* **REQUIREMENT 1**: In the passage on Perl's split function, switch "third argument" to "limit argument" and write out again the part that opens with the words containing "Split can optionally" and closes with "arbitrarily large limit.".
* **REQUIREMENT 2**: List every Perl variable name, with its sigil, that appears in the passage on the split function.
* **REQUIREMENT 3**: Extend the passage on Perl's split function, picking up after its final sentence.

* **PASSAGE GIVEN**:

>>

Put to its normal use, split is used in list context. It may also be used in scalar context, though its use in scalar context is deprecated. In scalar context, split returns the number of fields found, and splits into the @_ array. It's easy to see why that might not be desirable, and thus, why using split in scalar context is frowned upon.

The limit argument

Split can optionally take a third argument. If you specify a third argument to split, as in @list = split ( /\s+/, $string, 3 ); split returns no more than the number of fields you specify in the third argument. So if you combine that with our previous example.....

( $last, $first, $everything_else) = split ( /:/, $_, 3 );

Now, $everything_else contains Bart's phone number, his age, and his sex, delimited by ":", because we told split to stop early. If you specify a negative limit value, split understands that as being the same as an arbitrarily large limit.

<<

* **EXCERPTED RECORDS**:
>>

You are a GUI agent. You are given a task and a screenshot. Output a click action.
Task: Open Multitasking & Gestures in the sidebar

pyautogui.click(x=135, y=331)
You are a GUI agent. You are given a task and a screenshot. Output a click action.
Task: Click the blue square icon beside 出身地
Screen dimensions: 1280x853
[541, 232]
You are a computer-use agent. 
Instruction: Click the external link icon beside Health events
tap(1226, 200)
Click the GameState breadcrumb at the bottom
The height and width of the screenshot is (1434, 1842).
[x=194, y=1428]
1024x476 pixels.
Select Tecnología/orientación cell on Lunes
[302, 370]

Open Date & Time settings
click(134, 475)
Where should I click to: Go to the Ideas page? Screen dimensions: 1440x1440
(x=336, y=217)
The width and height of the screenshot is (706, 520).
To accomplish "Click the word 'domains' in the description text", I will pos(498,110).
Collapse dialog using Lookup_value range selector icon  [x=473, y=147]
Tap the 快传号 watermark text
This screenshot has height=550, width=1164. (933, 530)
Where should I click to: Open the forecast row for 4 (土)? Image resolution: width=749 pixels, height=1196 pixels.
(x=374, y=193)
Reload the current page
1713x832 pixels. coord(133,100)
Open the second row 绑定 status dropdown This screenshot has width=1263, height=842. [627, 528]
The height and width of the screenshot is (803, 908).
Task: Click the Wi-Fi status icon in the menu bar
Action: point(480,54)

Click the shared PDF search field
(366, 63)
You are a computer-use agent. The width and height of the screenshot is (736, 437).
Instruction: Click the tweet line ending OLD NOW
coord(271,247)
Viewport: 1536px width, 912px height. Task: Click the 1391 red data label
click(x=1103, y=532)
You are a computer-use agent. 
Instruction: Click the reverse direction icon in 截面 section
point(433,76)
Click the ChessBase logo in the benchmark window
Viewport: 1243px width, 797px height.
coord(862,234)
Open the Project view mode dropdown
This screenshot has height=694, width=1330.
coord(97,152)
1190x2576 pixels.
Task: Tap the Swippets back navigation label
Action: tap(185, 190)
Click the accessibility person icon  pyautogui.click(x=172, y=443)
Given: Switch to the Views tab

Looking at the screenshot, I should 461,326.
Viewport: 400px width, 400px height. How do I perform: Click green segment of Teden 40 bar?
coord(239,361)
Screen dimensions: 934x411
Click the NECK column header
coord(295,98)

<<

* **WRITTEN RESPONSE 1**:
Split can optionally take a limit argument. If you specify a limit argument to split, as in @list = split ( /\s+/, $string, 3 ); split returns no more than the number of fields you specify in the limit argument. So if you combine that with our previous example.....

( $last, $first, $everything_else) = split ( /:/, $_, 3 );

Now, $everything_else contains Bart's phone number, his age, and his sex, delimited by ":", because we told split to stop early. If you specify a negative limit value, split understands that as being the same as an arbitrarily large limit.

* **WRITTEN RESPONSE 2**:
@_
@list
$string
$last
$first
$everything_else
$_

* **WRITTEN RESPONSE 3**:
Unspecified split pattern

As mentioned before, limit is an optional parameter. If you leave limit off, you may also, optionally, choose to not specify the split string. Leaving out the split string causes split to attempt to split the string contained in $_. And if you leave off the split string (and limit), you may also choose to not specify a delimiter pattern.

If you leave off the pattern, split assumes you want to split on /\s+/. Not specifying a pattern also causes split to skip leading whitespace. It then splits on any whitespace field (of one or more whitespaces), and skips past any trailing whitespace. One special case is when you specify the string literal, " " (a quoted space), which does the same thing as specifying no delimiter at all (no argument).

The star quantifier (zero or more)

Finally, consider what happens if we specify a split delimiter of /\s*/. The quantifier "*" means zero or more of the item it is quantifying. So this split can split on nothing (character boundaries), any amount of whitespace. And remember, delimiters get thrown away. See this in action:

$string = "Hello world!"; @letters = split ( /\s*/, $string );

@letters now contains "H", "e", "l", "l", "o", "w", "o", "r", "l", "d", and "!".
Notice that the whitespace is gone. You just split $string, character by character (because null matches boundaries), and on whitespace (which gets discarded because it's a delimiter).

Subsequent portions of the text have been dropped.